Gamma gammalyte9000 at yahoo.com
Tue Mar 26 03:07:42 EST 2002


> I sincerely hope that you can join us at the XXX on the 6th to discuss the
> merits of the legal remedies available to our "XX" clients as a supplement to
> the primary goal of addiction therapy modalities. I feel that XXXXXX XXXX,
> Attorney at Law, can assist us in providing a seamless "cure" for the
> participants in order to cast off their resentment and negative energy
> through a transformation into their new healthy, non-addictive and productive
> lifestyles.

Cure is a mighty strong word when it comes to drug addiction...

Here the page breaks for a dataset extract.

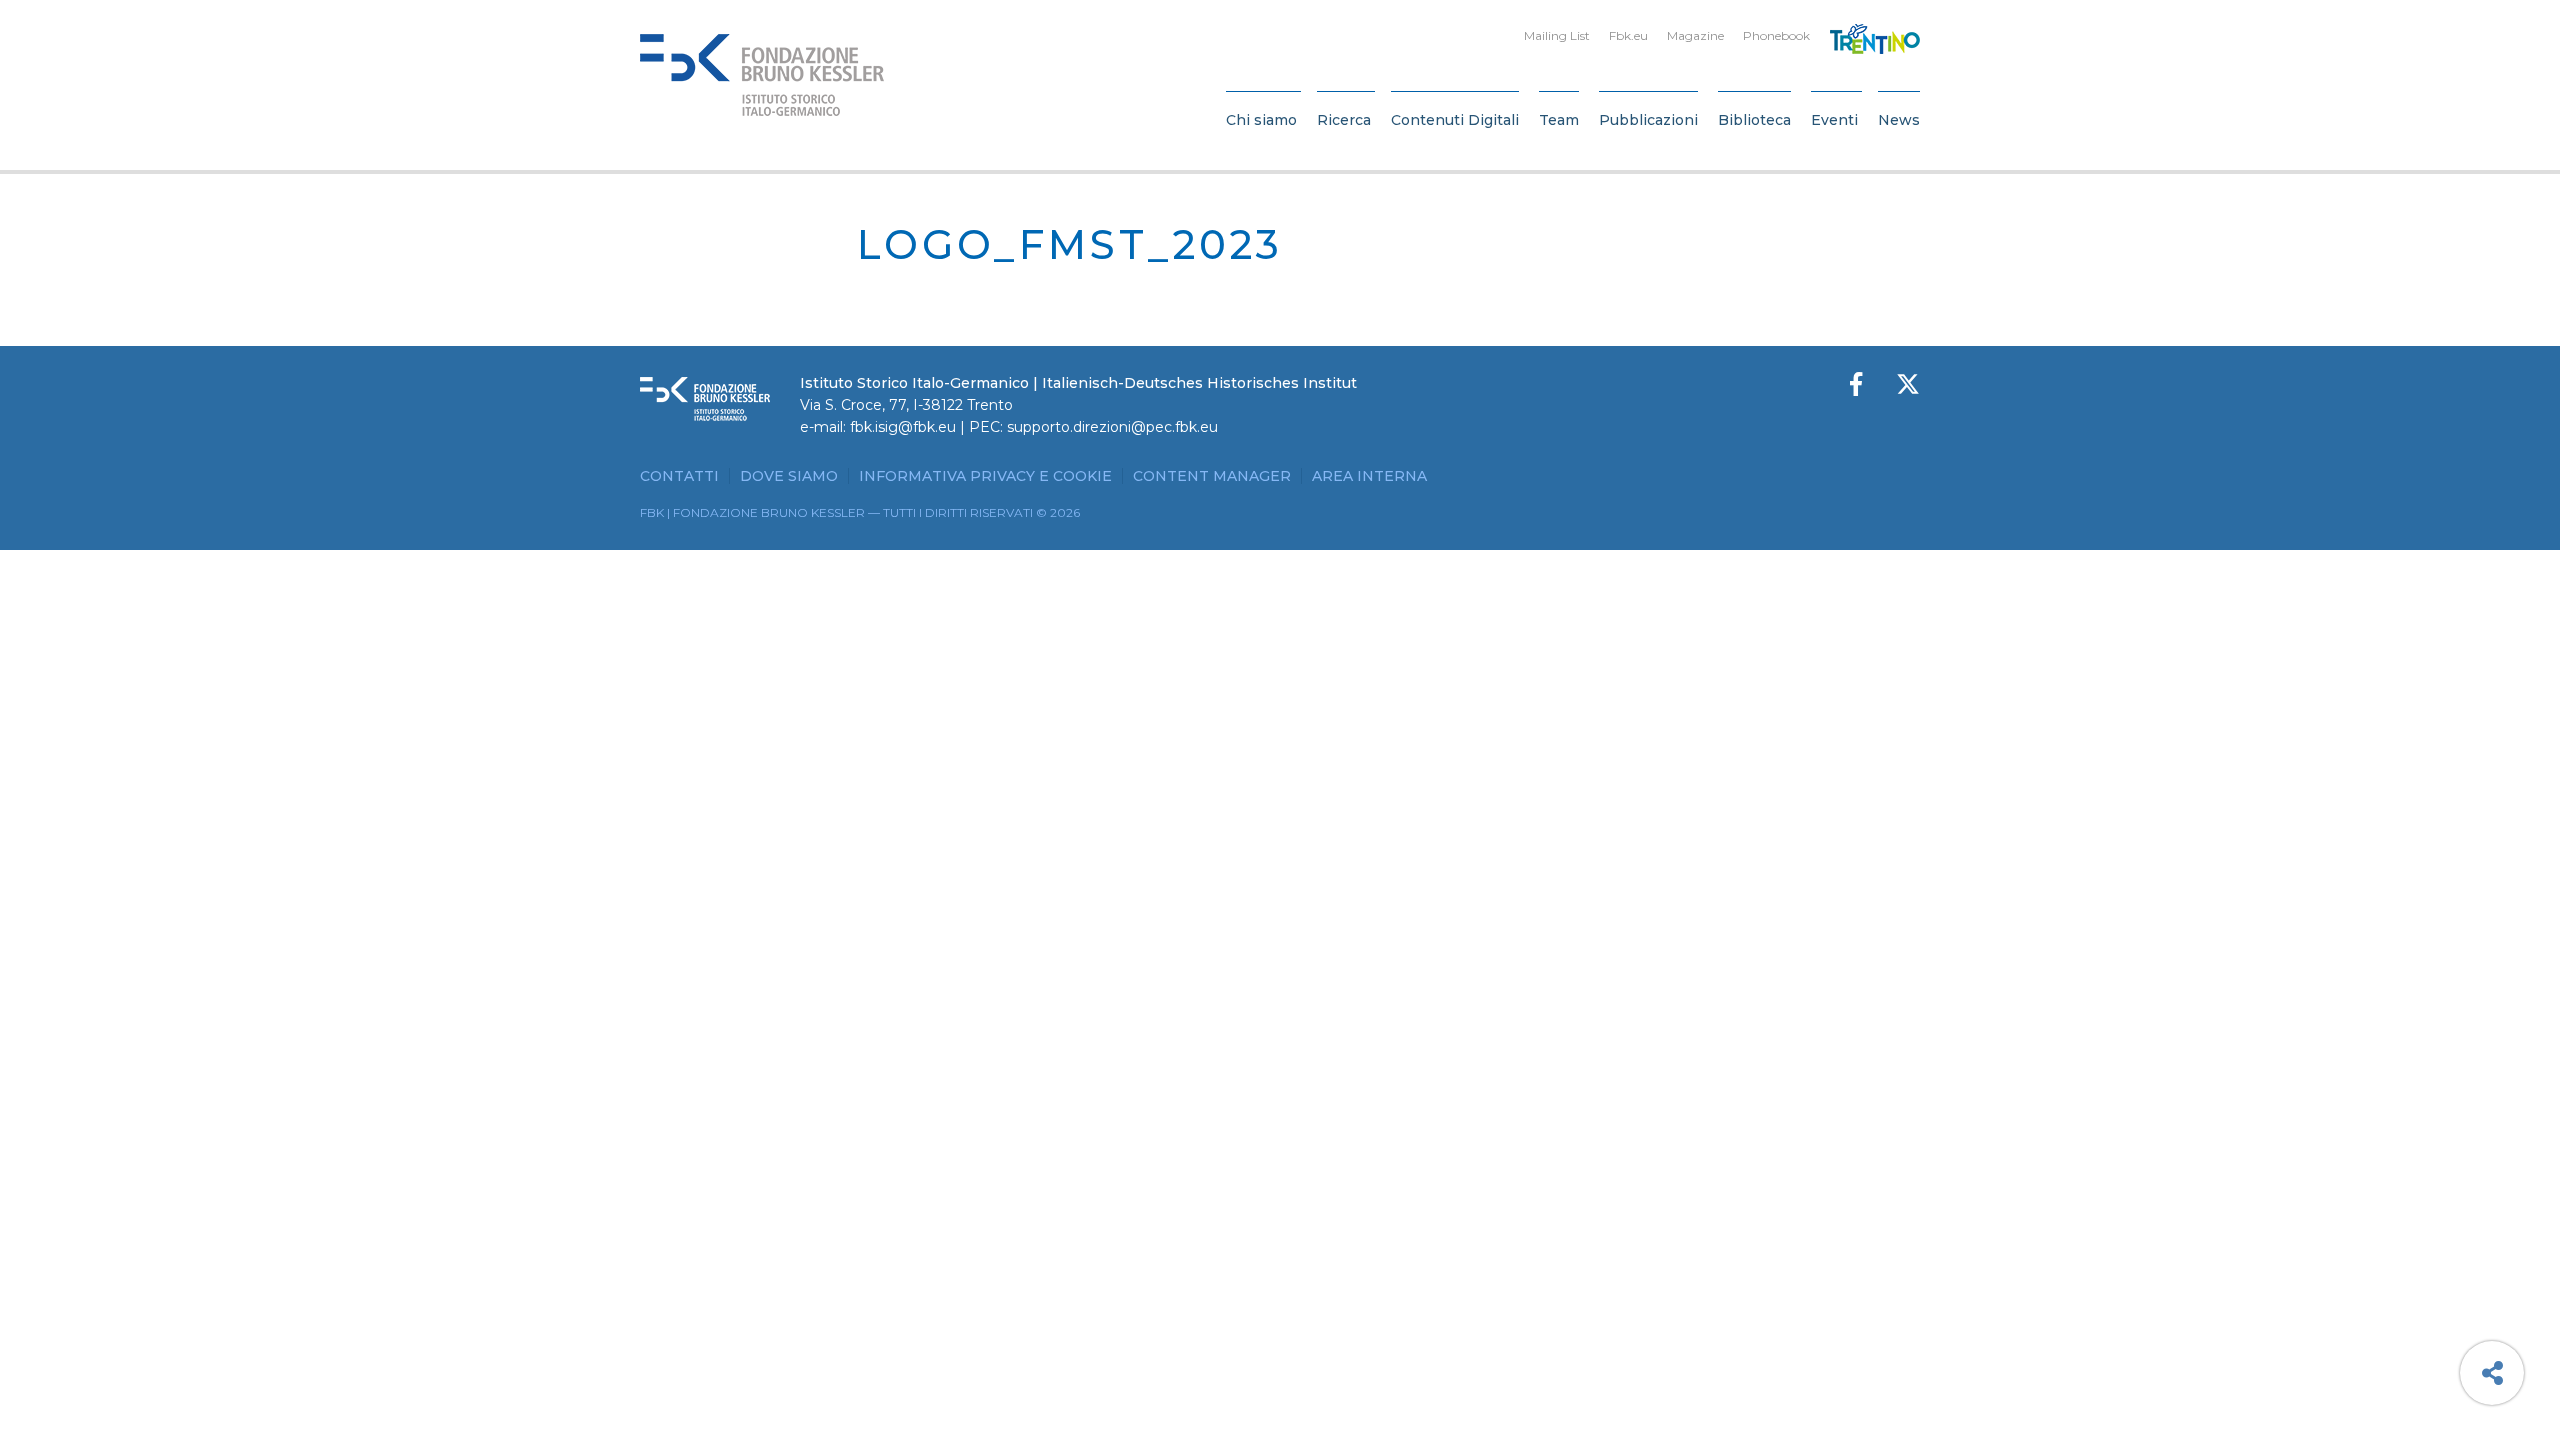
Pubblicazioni (1648, 120)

> I have also just completed my first reading of  a new release called "Altered
> Egos: How the Brain Creates the Self" by Todd E. Feinburg, M.D. and I see
> that some conclusions have been drawn that might be relevant to our holistic
> approach for substance abuse treatment. Feinburg is the Professor of
> Neurology and Psychiatry at the Albert Einstein College of Medicine, and
> Chief of the Betty and Morton Yarmon Division of Neurobehavioral and
> Alzheimer's Disease at the Beth Israel Medical Center in New York. 
> 
> His recent book hypothesizes the theory of a presumed "emergence" as a
> neurological basis  with respect to the premise of a Cartesian duality and
> supports this with case histories of asomatognosia, capgras syndrome, Fregoli
> syndrome, confabulation, and other severe mental conditions. He eventually
> contrasts an ephemeral "nested hierarchy of meaning" vs. simply a "purpose
> for existence" as a sort of higher consciousness, and then later deduces that
> the brain creates the self as a "sum greater than the parts".
> 
> This concept seems to have some valuable merit; however, from a philosophical
> perspective, this viewpoint may simply be another attempt to translate the
> Kantian "I" to the Hegelian dialectical synthesis that was dispelled by
> Kierkegaard in the 1800s (and again much later by the existentialists, some
> post-modernists, de-constructionists, and the "process thought"
> psychologists). I look forward to your comments.

Can you put this in laymans terms?

I dig alternative approaches to addiction, what is your "holistic approach"?

in what ways do you approach the three aspects (physical, emotional &
spiritual) of addiction?

I may have a couple candidates for you.